"This Is Why Tubby Smith Don't Work In Kentucky No More"
If you like what you read here, check out my blog Ballin is a Habit.
That quote right there is a comment from Bsquared-2 on a blog post from Gary Parrish.
The post is about Tubby Smith's decision to not hold an Elite Camp at Minnesota this summer. If you don't know what an Elite Camp is, read this.
Essentially, this is how it works. A school will host a basketball camp during the summer with the sole intention of getting the top 10 or 20 or 50 kids they are recruiting onto their campus. They then pay the recruit's AAU coach, father, brother, or someone else with influence over the recruit a large sum of money to come speak at or work the camp. The understanding is that some of that money goes into the pocket of the person of influence (usually the AAU coach), while some of that money is to be used to assure that the player can get on campus for the camp.

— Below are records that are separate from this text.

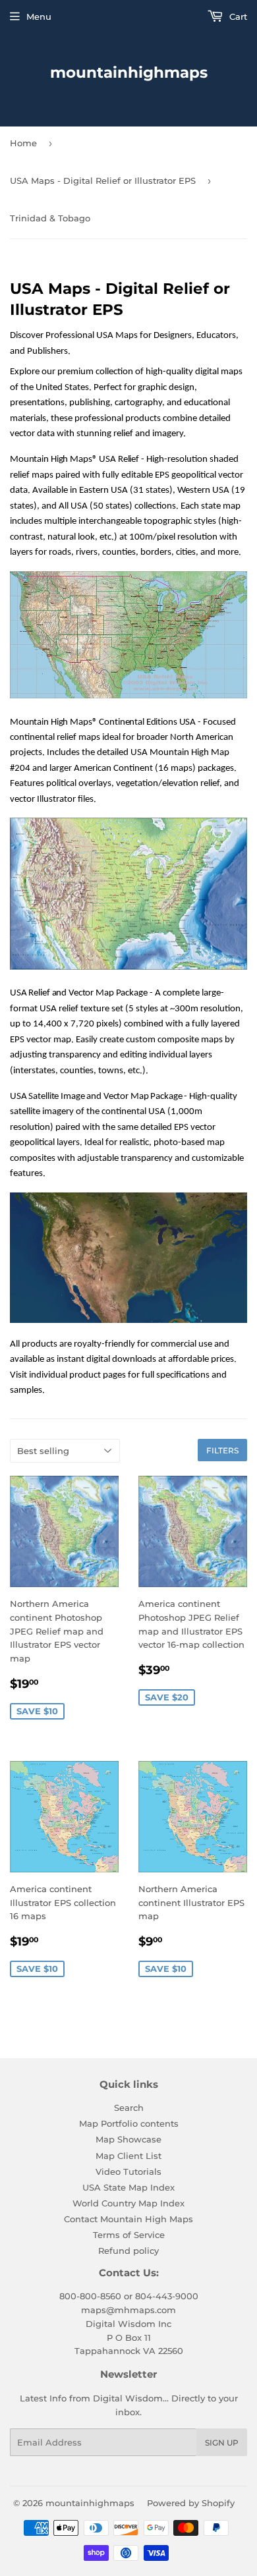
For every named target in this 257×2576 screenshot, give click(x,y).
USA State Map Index (128, 2187)
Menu (38, 16)
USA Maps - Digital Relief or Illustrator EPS (103, 180)
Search (129, 2107)
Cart (237, 16)
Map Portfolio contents (129, 2123)
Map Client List (128, 2155)
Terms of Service (129, 2234)
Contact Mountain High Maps (128, 2219)
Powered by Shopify (191, 2503)
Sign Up (222, 2443)
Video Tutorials (128, 2171)
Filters (222, 1450)
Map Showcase (128, 2139)
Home (23, 143)
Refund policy (128, 2250)
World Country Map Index (128, 2203)
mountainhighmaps (129, 72)
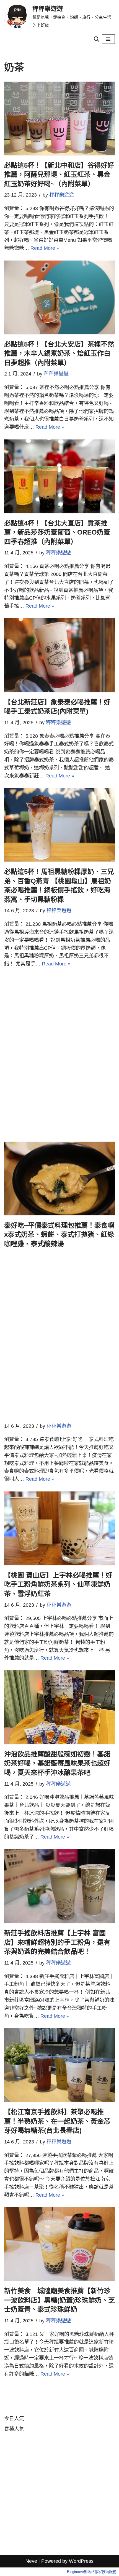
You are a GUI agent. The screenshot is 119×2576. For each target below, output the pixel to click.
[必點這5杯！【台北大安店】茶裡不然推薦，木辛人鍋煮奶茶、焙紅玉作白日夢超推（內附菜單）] (59, 297)
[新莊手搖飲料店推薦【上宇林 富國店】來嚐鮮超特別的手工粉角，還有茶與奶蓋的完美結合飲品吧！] (59, 1886)
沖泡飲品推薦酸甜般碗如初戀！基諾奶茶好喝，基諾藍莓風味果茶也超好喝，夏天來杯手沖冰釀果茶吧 (57, 1763)
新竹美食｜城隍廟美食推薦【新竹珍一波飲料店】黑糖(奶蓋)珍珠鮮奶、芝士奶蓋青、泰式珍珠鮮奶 (59, 2300)
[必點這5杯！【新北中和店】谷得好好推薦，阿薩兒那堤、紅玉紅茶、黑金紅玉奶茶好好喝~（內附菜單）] (59, 118)
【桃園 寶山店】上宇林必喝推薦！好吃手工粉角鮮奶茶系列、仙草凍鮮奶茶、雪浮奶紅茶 (58, 1584)
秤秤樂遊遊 (61, 195)
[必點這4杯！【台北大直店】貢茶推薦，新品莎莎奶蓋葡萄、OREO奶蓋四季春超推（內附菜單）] (59, 476)
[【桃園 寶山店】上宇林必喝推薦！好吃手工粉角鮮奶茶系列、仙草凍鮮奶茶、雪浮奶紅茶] (59, 1528)
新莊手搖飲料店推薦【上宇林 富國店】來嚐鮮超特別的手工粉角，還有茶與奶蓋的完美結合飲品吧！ (57, 1942)
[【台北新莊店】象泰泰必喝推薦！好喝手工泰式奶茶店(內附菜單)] (59, 655)
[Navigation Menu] (108, 39)
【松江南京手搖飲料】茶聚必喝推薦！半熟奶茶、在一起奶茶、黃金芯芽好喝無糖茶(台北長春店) (57, 2121)
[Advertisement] (41, 1059)
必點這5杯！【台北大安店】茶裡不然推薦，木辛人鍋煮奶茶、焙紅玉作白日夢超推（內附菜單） (59, 353)
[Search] (96, 39)
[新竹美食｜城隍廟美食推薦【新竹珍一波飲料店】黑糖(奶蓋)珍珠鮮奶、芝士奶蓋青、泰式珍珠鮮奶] (59, 2244)
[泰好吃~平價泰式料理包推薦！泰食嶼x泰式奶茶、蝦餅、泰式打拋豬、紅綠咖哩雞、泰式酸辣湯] (59, 1178)
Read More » (44, 248)
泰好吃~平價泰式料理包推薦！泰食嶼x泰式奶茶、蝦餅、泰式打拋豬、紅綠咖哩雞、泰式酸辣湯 (59, 1234)
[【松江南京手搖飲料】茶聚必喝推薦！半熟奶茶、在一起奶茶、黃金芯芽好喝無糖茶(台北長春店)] (59, 2065)
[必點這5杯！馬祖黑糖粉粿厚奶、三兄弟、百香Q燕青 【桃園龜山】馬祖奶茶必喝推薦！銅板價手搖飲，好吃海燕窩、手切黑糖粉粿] (59, 825)
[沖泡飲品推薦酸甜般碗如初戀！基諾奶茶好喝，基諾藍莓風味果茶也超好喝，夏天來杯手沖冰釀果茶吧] (59, 1707)
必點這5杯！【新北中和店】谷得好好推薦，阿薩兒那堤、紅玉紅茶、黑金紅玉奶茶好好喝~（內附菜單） (59, 174)
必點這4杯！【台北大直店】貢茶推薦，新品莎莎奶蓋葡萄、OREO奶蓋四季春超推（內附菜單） (57, 532)
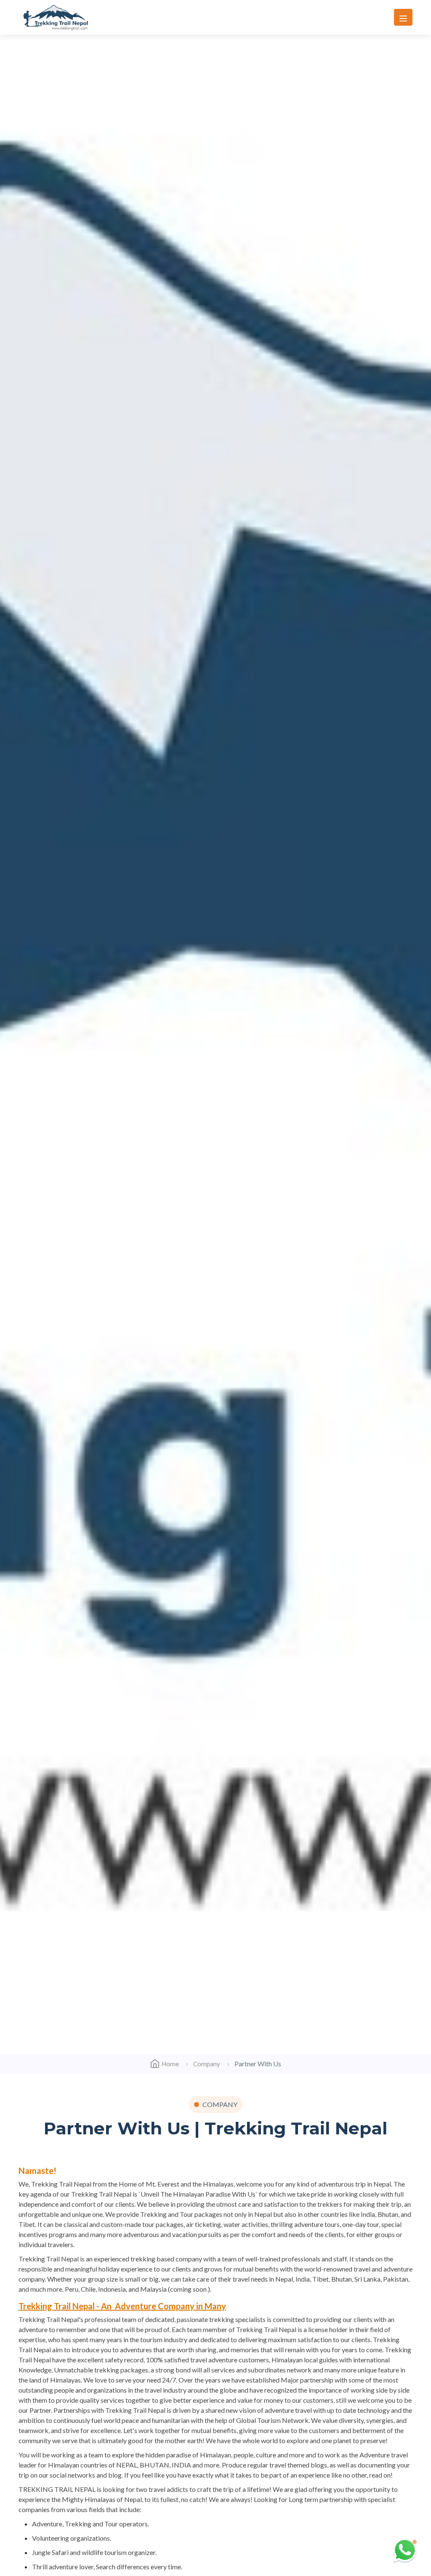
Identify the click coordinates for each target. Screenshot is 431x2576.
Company (206, 2064)
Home (170, 2064)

How else would 16- and 17-year-old kids be able to afford to fly all over the country during the summer?
The craziest part of this is that all of it is perfectly legal. The NCAA cannot regulate who the school hires for its camps, the same way it cannot regulate who the school hires as a coach. Furthermore, they cannot regulate how much the school pays these "employees" so long as they are relatively similar across the board (i.e. if UConn hires both myself and Brandon Knight's AAU coach to work their Elite Camp, we both better be making $1,000, or $3,000, or whatever it is the Huskies staff decides to pay).
$3,000 minus travel expenses does not sound like a huge payday, until you consider the fact that each school can hire these guys multiple times during the summer. If an AAU coach works two camps each at ten different schools recruiting one of his players, that is a quick $60,000 into that coach's pocket (and God knows how much into the player's pocket).
But, again, this is all legal.
And everyone does it.
It is part of what makes a great basketball coach: Finding the loopholes in the rules that allow you to throw a little money around and get the top recruits and their families/inner circles onto your campus.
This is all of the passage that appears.